Hong Kong will ban face masks at public demonstrations as part of emergency powers announced Friday, as sometimes violent pro-democracy protests continue in the semiautonomous territory.
Carrie Lam, the city’s Beijing-backed leader, told a press conference that the the ban on face masks, which are worn by many protesters to hide their identities, would come into effect at midnight local time.
Before the new rule was confirmed, protests against it began across the Asian financial hub, with hundreds of office workers wearing masks gathering to march.
Many people in Hong Kong wear masks on a daily basis to protect themselves from colds and flu, and it was not clear how the government planned to enforce the ban.
“After so many months the government has refused to answer our demands,” said one protester, who asked to be identified as just Chan, at a demonstration in the city’s Central district.
“Police brutality is becoming more serious and the set up of an anti-mask law is to threaten us from protesting,” said the 27-year-old financial industry worker.
Prominent activist Joshua Wong tweeted that Friday’s announcement could lead to further powers, such as arbitrary arrest.
Anti-government protests have gripped the former British colony for months, plunging it into its biggest political crisis in decades and posing a popular challenge to Chinese President Xi Jinping.
The protesters are angry about what they see as creeping interference by Beijing in their city’s affairs despite a promise of autonomy in the “one country, two systems” formula under which Hong Kong returned to China in 1997.
China dismisses accusations it is meddling and has accused foreign governments, including the United States and Britain, of stirring up anti-China sentiment.

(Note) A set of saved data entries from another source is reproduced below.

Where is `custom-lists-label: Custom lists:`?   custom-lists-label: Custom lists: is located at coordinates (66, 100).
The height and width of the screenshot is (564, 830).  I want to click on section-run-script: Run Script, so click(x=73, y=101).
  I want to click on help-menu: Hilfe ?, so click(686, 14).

What began as opposition to a proposed extradition law, which that could have seen people sent for trial in mainland courts but has now been shelved, has grown into a call for five demands, including universal suffrage and an inquiry into alleged police brutality.
Protesters, some wearing gas masks and helmets, marched past some of the city’s most expensive real estate including British bank HSBC’s head office, on Friday, calling out for “five demands, not one less”.
The protests have been inflamed by the police shooting of a teenaged secondary school student on Tuesday during a clash, and more rallies are expected later in the evening and over the weekend.
Police said the officer involved in the shooting acted in self-defense because his life was under threat. The teenager, the first protester hit by live fire during months of unrest, remains in hospital in a stable condition.
Riot police moved in to districts across Hong Kong overnight, firing tear gas at a chanting crowd in a residential area, while rail operator MTR Corp shut several stations as violence escalated.